La menopausia es una etapa natural en la vida de la mujer que marca el fin de la etapa fértil. Por lo general, ocurre entre los 45 y 55 años, siendo la media en Europa de unos 51 años. Sin embargo, en un pequeño porcentaje de mujeres (aproximadamente entre un 1% y un 4%) este proceso se adelanta de forma significativa, incluso antes de los 40 años.
A esta situación se le denomina menopausia precoz o prematura, y puede implicar cambios físicos y emocionales que afectan la calidad de vida, la salud ósea, cardiovascular y la fertilidad. Al ser inesperada para muchas, es frecuente que genere dudas, preocupación y un impacto emocional importante.

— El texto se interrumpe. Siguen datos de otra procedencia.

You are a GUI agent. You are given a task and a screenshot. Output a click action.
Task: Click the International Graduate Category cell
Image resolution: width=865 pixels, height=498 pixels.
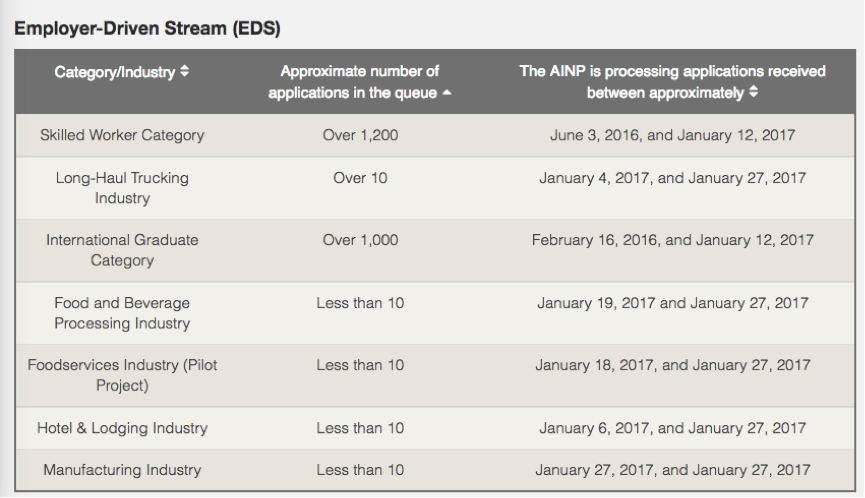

¿Qué es la menopausia precoz?
La menopausia precoz se define como el cese definitivo de la menstruación antes de los 40 años, acompañado de alteraciones hormonales que indican que los ovarios han dejado de funcionar de forma normal. Esto incluye la reducción o ausencia de ovulación y la disminución en la producción de estrógenos y progesterona.
Es importante diferenciarla de la menopausia temprana, que ocurre entre los 40 y 45 años. Aunque ambas comparten síntomas y consecuencias, la precoz implica un inicio más abrupto y, en ocasiones, causas específicas como enfermedades autoinmunes, predisposición genética o tratamientos médicos agresivos.
A qué se debe la menopausia precoz
No existe una única causa de la menopausia precoz, y en algunos casos no llega a identificarse un origen claro. Entre los factores más reconocidos se encuentran:
- Fallo ovárico prematuro: cuando los ovarios dejan de producir óvulos y hormonas de forma anticipada. Puede ser espontáneo o consecuencia de otros factores médicos.
- Factores genéticos: como el síndrome de Turner o el síndrome del cromosoma X frágil, que afectan directamente al desarrollo y función de los ovarios.
- Enfermedades autoinmunes: algunas patologías, como la tiroiditis de Hashimoto o el lupus, pueden atacar y dañar el tejido ovárico.
- Tratamientos médicos agresivos: la quimioterapia y la radioterapia, especialmente en la zona pélvica, pueden dañar las células ováricas y reducir su capacidad de funcionamiento.
- Factores ambientales y de estilo de vida: la exposición prolongada a toxinas, el tabaquismo, el estrés crónico o dietas muy restrictivas pueden acelerar el desgaste de la función ovárica.